+++ Record excerpts

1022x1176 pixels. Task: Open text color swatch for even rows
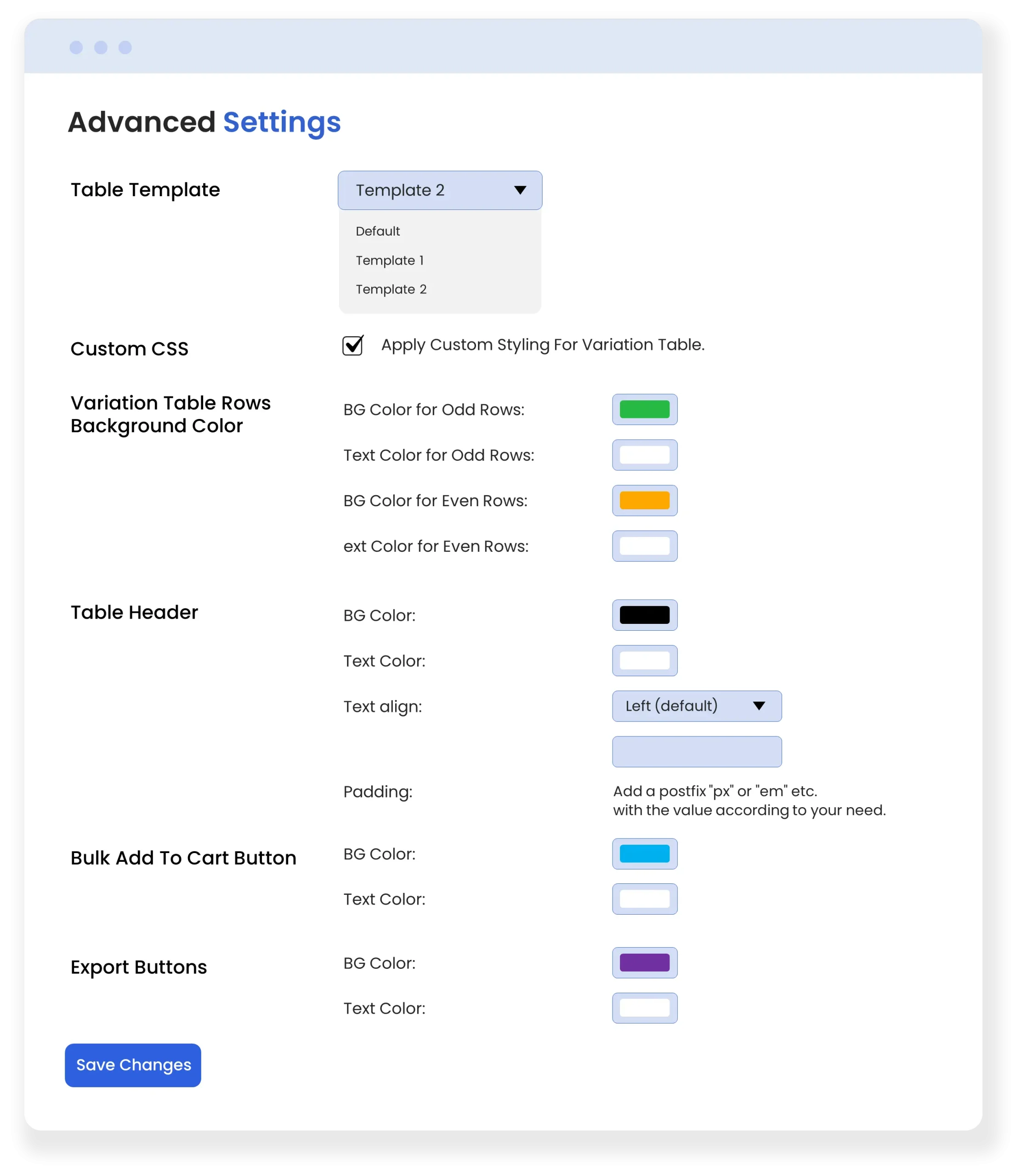[x=644, y=546]
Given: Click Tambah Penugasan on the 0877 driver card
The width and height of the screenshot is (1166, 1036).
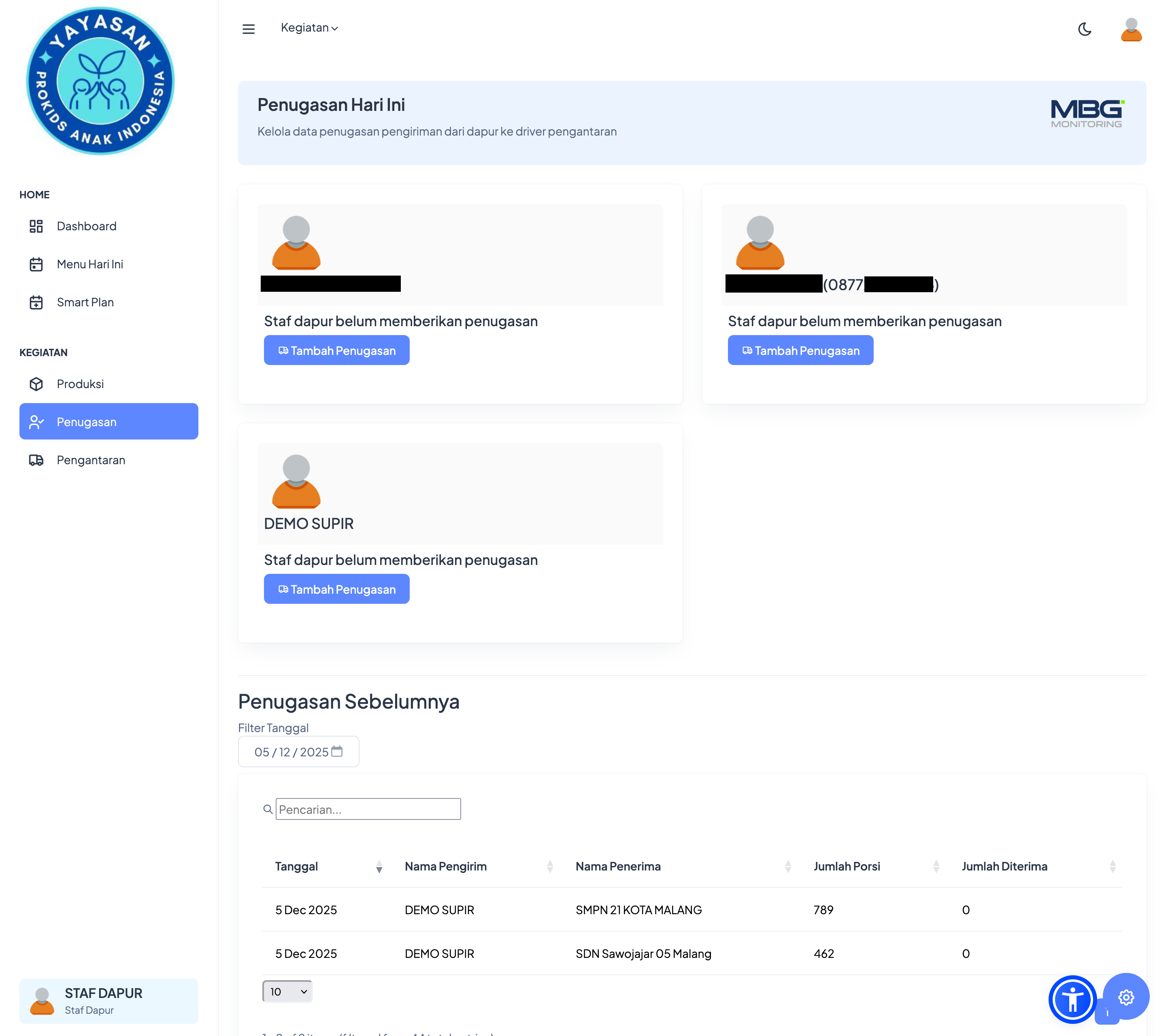Looking at the screenshot, I should coord(800,350).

++++++

* What the exercise asks
Please output the entries above exactly, leaving out every picture.

* Solved exercise
1022x1176 pixels. Task: Open text color swatch for even rows
[x=644, y=546]
Given: Click Tambah Penugasan on the 0877 driver card
The width and height of the screenshot is (1166, 1036).
Looking at the screenshot, I should coord(800,350).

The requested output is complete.